BEGIN Supplied material
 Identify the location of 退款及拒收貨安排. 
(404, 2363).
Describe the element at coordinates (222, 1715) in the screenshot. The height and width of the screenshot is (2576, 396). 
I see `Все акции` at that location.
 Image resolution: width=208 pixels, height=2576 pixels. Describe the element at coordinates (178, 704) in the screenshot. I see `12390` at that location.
END Supplied material
Job:
Update the records above by replacing "Identify" with "Find", and leave every other part of them unchanged.

Problem solution:
 Find the location of 退款及拒收貨安排. 
(404, 2363).
Describe the element at coordinates (222, 1715) in the screenshot. The height and width of the screenshot is (2576, 396). 
I see `Все акции` at that location.
 Image resolution: width=208 pixels, height=2576 pixels. Describe the element at coordinates (178, 704) in the screenshot. I see `12390` at that location.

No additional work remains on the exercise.